Вертолет завис довольно высоко над лесной прогалиной. Четверо солдат в черных бушлатах по очереди вывалились из узкого люка на обдутую пропеллером дернину. Он спрыгнул неловко и ощутил удар о землю, болью отозвавшийся в пояснице. Крепкий мат погнал их дальше в лес, куда уводили рыхлые следы человеческих ног.
Он только теперь разглядел: человек бежал босой!
– Он не должен уйти! Дожать, дожать, суки! – Перекошенный рот Гувера брызгал слюной, белки глаз налились кровью. Он был начальником лагеря особого назначения, и этот лагерь был действительно особый. Здесь не неволили лесоповалом, заключенных кормили от пуза, все работы были легкие, в теплых помещениях, но каждые две недели из лагеря уходило несколько опечатанных грузовиков. Из глухих пугливых слухов получалось, что крепкие, нестарые еще заключенные вдруг ни с того ни с сего умирали за стенами образцово вылощенного лазарета. Тел их никто, кроме начальства, не видел. Куда увозили трупы, никто не знал. Среди охраны поговаривали о секретных опытах. «Сыворотка самоубийства, – сострил какой-то прапорщик. – Гувер хочет в столицу переехать по костям!» Через полтора месяца прапорщик застрелился в нужнике.

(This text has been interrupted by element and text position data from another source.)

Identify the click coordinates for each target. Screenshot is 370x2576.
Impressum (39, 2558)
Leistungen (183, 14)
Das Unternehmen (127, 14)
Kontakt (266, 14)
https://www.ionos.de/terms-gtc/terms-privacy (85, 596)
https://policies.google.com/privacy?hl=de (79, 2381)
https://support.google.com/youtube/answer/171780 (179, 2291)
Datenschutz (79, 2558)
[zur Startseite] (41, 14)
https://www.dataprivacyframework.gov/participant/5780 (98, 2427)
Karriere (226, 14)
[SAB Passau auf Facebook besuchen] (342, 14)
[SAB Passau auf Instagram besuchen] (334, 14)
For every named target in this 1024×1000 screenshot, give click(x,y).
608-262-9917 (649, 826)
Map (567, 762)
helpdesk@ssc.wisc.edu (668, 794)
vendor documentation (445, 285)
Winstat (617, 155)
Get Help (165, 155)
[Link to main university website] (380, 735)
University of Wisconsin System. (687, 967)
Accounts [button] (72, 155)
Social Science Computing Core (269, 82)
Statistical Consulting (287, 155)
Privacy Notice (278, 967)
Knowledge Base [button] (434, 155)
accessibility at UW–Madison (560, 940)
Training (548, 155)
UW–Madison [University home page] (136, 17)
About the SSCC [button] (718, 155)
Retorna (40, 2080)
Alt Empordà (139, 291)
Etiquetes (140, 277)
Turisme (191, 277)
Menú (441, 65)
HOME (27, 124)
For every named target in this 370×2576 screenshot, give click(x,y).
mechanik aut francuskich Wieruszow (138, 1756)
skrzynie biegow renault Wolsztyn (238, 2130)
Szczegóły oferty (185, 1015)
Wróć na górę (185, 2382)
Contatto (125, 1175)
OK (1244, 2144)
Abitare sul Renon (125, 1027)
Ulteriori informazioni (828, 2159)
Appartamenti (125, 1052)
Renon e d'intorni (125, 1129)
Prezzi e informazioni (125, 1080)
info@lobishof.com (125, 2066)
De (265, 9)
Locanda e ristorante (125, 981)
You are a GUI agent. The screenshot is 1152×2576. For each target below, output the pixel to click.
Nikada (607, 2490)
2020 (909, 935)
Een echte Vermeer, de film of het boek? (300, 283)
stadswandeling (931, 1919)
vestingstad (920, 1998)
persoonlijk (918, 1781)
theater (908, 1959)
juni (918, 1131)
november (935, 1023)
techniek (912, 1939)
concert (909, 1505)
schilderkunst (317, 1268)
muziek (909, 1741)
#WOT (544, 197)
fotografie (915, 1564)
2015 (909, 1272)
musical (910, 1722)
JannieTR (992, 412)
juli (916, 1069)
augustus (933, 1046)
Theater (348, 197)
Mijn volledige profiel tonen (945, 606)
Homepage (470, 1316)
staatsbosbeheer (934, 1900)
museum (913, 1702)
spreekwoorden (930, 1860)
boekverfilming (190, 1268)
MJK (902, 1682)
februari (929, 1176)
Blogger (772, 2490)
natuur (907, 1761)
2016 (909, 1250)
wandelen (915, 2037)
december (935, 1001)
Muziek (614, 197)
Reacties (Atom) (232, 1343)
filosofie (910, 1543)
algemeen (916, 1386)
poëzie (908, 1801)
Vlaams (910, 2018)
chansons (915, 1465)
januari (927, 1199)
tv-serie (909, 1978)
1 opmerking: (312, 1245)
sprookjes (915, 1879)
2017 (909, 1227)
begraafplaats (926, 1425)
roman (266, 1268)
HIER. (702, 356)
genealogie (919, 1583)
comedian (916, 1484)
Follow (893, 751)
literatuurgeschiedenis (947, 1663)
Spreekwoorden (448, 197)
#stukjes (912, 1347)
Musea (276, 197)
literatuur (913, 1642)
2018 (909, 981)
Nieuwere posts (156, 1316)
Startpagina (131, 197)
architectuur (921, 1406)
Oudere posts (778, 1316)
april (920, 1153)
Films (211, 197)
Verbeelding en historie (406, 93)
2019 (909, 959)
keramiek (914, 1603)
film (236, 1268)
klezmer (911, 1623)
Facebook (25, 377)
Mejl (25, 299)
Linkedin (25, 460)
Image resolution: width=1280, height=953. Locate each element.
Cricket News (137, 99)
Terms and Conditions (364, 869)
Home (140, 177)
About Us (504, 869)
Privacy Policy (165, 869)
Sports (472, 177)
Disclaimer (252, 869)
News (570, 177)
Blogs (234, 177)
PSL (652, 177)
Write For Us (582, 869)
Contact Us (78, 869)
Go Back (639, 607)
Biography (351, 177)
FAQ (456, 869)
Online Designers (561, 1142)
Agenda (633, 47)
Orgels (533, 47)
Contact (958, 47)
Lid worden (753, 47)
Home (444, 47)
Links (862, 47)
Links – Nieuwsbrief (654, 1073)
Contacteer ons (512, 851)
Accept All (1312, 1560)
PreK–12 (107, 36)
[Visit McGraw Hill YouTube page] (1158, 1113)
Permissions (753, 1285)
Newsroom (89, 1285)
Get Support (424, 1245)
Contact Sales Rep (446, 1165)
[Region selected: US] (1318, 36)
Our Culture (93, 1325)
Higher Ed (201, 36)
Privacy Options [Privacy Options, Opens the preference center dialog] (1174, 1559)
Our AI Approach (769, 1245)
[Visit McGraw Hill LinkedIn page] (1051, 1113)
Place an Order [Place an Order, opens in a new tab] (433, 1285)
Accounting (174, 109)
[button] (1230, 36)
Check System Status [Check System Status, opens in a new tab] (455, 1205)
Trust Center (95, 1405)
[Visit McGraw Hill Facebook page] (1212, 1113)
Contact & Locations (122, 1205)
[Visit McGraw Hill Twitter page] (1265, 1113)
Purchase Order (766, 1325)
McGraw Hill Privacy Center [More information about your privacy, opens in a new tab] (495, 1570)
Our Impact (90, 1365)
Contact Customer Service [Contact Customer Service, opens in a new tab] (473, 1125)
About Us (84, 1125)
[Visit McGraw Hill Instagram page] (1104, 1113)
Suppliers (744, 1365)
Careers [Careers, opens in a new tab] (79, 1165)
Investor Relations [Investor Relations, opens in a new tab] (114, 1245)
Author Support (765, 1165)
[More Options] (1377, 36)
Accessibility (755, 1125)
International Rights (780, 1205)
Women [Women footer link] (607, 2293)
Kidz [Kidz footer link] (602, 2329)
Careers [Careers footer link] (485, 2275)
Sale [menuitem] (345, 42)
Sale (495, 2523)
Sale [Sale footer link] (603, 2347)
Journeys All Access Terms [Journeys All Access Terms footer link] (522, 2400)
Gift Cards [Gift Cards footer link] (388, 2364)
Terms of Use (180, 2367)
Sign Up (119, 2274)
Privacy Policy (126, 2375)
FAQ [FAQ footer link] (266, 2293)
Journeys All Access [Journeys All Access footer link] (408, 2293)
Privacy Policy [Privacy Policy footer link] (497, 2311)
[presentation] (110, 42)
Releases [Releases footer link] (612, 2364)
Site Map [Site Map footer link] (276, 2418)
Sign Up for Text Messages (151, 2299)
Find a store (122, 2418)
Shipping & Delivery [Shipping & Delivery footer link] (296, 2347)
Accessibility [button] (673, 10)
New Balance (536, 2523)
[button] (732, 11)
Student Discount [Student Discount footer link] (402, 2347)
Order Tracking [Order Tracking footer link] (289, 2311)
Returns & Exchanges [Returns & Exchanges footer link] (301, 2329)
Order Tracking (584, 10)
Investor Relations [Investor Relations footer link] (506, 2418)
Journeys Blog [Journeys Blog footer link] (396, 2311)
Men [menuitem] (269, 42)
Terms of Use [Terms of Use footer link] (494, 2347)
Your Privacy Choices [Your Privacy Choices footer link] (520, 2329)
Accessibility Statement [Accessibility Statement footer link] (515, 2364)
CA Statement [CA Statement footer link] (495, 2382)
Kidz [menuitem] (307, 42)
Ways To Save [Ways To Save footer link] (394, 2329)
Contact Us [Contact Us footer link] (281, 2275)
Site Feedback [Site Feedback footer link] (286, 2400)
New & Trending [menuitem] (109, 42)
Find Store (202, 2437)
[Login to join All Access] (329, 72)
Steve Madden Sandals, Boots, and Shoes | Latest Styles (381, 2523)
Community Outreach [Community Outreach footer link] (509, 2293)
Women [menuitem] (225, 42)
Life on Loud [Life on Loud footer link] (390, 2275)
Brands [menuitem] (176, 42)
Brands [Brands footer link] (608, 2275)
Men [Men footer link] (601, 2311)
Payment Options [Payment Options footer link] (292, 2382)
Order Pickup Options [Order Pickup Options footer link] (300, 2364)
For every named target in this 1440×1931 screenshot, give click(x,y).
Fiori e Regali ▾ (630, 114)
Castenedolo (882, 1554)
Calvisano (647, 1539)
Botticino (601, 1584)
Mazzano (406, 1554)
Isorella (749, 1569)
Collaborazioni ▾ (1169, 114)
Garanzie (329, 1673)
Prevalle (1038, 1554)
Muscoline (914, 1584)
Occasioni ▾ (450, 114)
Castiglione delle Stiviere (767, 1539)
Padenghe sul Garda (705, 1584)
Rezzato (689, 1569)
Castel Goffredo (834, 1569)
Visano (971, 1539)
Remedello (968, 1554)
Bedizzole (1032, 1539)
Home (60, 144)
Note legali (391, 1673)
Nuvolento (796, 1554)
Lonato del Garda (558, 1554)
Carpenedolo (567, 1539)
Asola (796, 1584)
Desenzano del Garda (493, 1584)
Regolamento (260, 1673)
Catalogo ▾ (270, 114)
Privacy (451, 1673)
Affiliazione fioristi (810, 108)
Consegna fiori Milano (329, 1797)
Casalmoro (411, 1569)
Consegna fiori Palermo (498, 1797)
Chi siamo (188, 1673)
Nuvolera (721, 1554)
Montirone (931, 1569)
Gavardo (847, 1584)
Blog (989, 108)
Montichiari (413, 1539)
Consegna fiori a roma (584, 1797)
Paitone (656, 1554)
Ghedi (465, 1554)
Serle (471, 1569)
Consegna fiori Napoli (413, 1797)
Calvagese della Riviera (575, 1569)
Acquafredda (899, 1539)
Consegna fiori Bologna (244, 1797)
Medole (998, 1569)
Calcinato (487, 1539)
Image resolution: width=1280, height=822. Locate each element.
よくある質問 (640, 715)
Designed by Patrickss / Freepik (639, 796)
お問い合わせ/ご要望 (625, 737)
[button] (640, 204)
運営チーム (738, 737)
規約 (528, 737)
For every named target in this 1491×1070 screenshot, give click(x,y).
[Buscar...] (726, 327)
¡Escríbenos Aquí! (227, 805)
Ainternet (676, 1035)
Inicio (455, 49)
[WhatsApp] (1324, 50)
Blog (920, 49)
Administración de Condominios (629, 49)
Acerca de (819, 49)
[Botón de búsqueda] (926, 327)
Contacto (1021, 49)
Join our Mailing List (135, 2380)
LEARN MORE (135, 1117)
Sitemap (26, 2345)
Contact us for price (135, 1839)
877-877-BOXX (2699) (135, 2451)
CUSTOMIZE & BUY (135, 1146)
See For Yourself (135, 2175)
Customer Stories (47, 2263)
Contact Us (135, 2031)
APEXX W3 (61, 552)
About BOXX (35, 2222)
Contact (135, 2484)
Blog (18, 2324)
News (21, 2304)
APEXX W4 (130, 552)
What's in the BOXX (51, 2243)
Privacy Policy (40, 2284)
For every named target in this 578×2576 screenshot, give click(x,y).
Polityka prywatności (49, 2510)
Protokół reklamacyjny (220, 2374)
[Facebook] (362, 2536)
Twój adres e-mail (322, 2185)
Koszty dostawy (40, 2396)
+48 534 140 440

Василий видел сбежавшего зэка раза два: здоровенный детина, явно не из уголовников. Впереди блеснула первым льдом речка, пробитый в ее ломкой коре, чернел неровный фарватер, там, где сбежавший зэк уходил вплавь. За соснами уже мелькала его набрякшая водой роба с оранжевым нашитым треугольником, перевернутым острием вниз. Рядом ревел, как бык, Гувер. Слов Василий уже не понимал. Его обожгло ужасом: сейчас он должен выстрелить в человека! Привстав на колено, Гувер передернул затвор ПМ, одновременно лязгнули затворы автоматов. Резанули выстрелы, короткая очередь распорола утреннюю пуховую тишину. Тайга охнула и оглохла. Пули, поймав цель, прошили мешковину робы, человек упал. Волоча парализованные ноги, раненый зэк упорно уползал в бурелом. Гувер добил его выстрелом в голову. Сипло матерясь, он пнул тело, и оно булькнуло кровью и перевернулось навзничь.